Walt Disney’s career in feature animation may have been meticulously dreamed and orchestrated with practically nothing left to chance, but the studio’s live-action history tells another story entirely, one measured more in expedience than careful planning.
Disney had flirted with live action as far back as the 1920s with his “Alice” series, which mixed live actors and animation. The 1940s homespun exercises in Americana, “Song of the South” and “So Dear to My Heart,” also capitalized on mixed technique. The studio’s first all-live-action film, however, was born as much out of necessity as creative passion.
Earnings from U.K. releases of earlier Disney films had been frozen in the U.K. and could not be spent elsewhere. In order to use the dormant capital totaling millions of pounds, Disney decided in 1949 to produce a blood-and-thunder adaptation of the Robert Louis Stevenson classic “Treasure Island” entirely in England. Over the next five years, Disney made more classic British adventures including “The Story of Robin Hood” and “Rob Roy, the Highland Rogue.”
“He never set out to make those classic stories with British casts, it was circumstance that brought them about because there were frozen pounds that had to be used,” says film critic Leonard Maltin, author of “The Disney Films.” Disney’s subsequent live-action career was likewise governed by “a series of serendipitous and unexpected moves.”
Take, for instance, the craze that was launched by television’s “Davy Crockett” in 1954, which even overshadowed the bigscreen success of “20,000 Leagues Under the Sea,” and angled the studio toward Western and quasi-Western films such as “The Great Locomotive Chase,” “Westward Ho the Wagons” and “Old Yeller.”
The surprise success of “The Shaggy Dog” in 1959 pushed the studio into yet another direction, toward slapstick comedy with fantasy overtones. Even though it was originally made for the Disney TV program, “Shaggy Dog” far outgrossed the studio’s “big” picture of the year, the Irish fantasy “Darby O’Gill and the Little People,” and set the tone for the studio for years to come.
Lavish lit-based pictures such as “Pollyanna” and “Swiss Family Robinson” became rarer, while cheaper, wackier, formula comedies like “Son of Flubber,” “Blackbeard’s Ghost,” “The Love Bug” and “The Computer Wore Tennis Shoes” — all made by an inhouse stable of writers, producers and directors, and featuring a stock company of actors — redefined the “Disney film.”

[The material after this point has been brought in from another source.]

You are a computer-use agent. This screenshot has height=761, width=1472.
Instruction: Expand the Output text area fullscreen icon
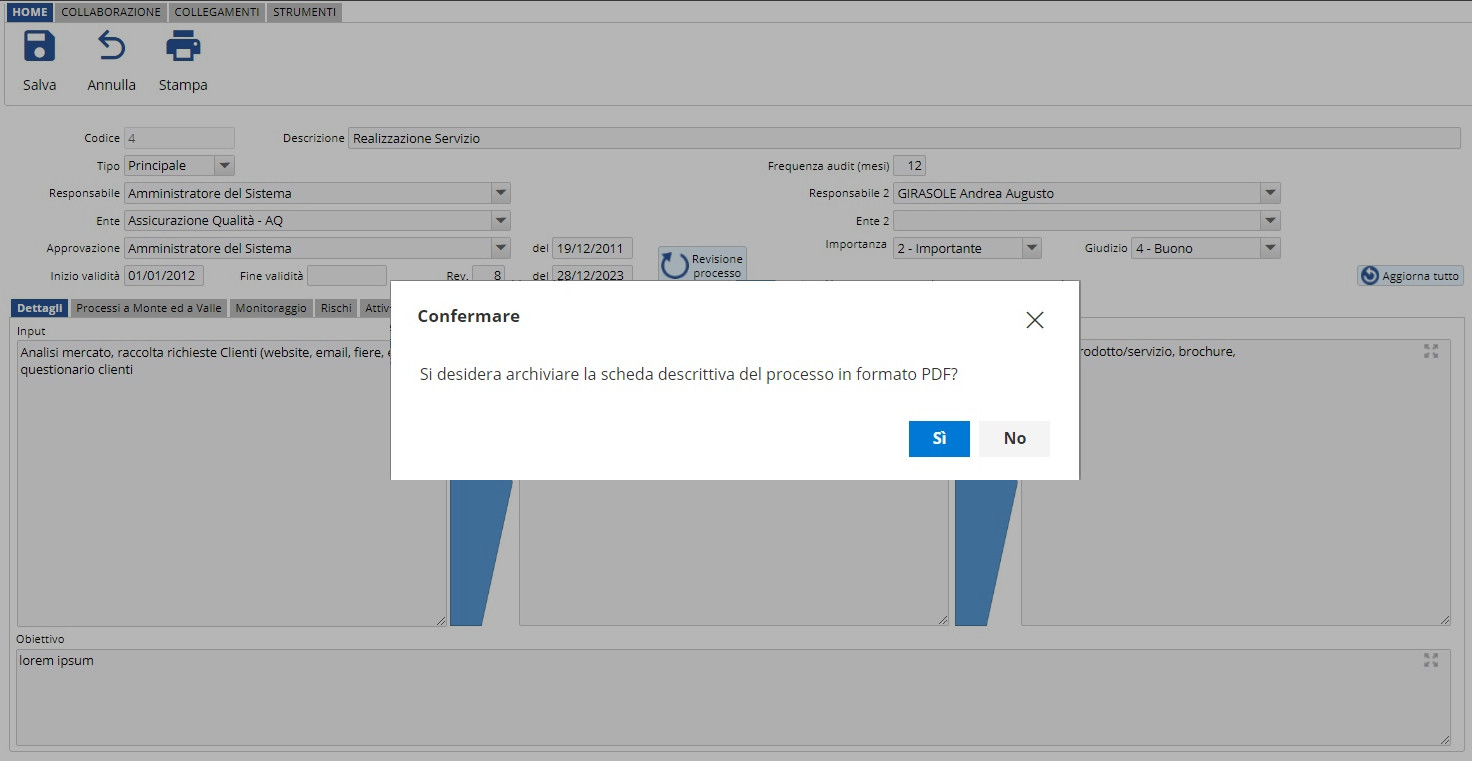click(1430, 351)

Deliberate changes in the formula began to break through in the late 1970s, with films like the original “Freaky Friday” in 1976 and “The Black Hole” in 1979, which received scrutiny as Disney’s first non-G-rated film (it was PG). “It was a balancing act,” says Maltin. “How could they do something different without turning people off or sullying the Disney image in any way? That was a tall order.”
The most significant change occurred in the early 1980s, with the creation of Touchstone Pictures, which offered a more mainstream edge to the Disney product.
“For a few years there had been thought that one of the ways we could attract better writers, directors and stars was if we made movies that had more adult themes to them,” says Dick Cook, chairman of Walt Disney Studios. “Once we had really great talent here, it would raise the entire level of our live-action Disney films.”
Launched under the auspices of then-CEO Ron Miller, Touchstone would score a touchdown the first time out with 1984’s “Splash,” a PG-rated hit that made a star of Tom Hanks. That success continued throughout the Michael Eisner-Jeffrey Katzenberg regime, with a string of hits including “Down and out in Beverly Hills” (the studio’s first R-rated pic), “Ruthless People,” “Three Men and a Baby,” “Good Morning, Vietnam,” “Pretty Woman” and “Sister Act.”
(A second new banner, Hollywood Pictures, virtually indistinguishable from Touchstone, was added as a way of keeping up with demand, but was dissolved in the late ’90s.)
Now more mainstream than ever, Walt Disney Studios has turned out high-profile efforts such as 1999’s “The Insider,” a Touchstone release that reaped seven Oscar noms; popular hits like “Pirates of the Caribbean: The Curse of the Black Pearl,” the first film under the Walt Disney Pictures banner to rate a PG-13 (which did not stop it from becoming the hit of the summer); and will even come full circle with the upcoming epic “The Alamo,” representing a revisionist climax of sorts to Disney’s original treatment of Davy Crockett.
Since the man Walt Disney holds the record for the most Oscars in history, it is ironic that the studio remains the only major not to have taken home a picture honor (though 1964’s “Mary Poppins,” Disney’s “Gone With the Wind,” probably came the closest). Cook, though, is not particularly worried about it.
“I think at some point that will happen,” Cook says. “We’re not purposely going out to try and find that Academy movie, but hopefully something will warrant that attention and voters will believe it worthy of that honor.”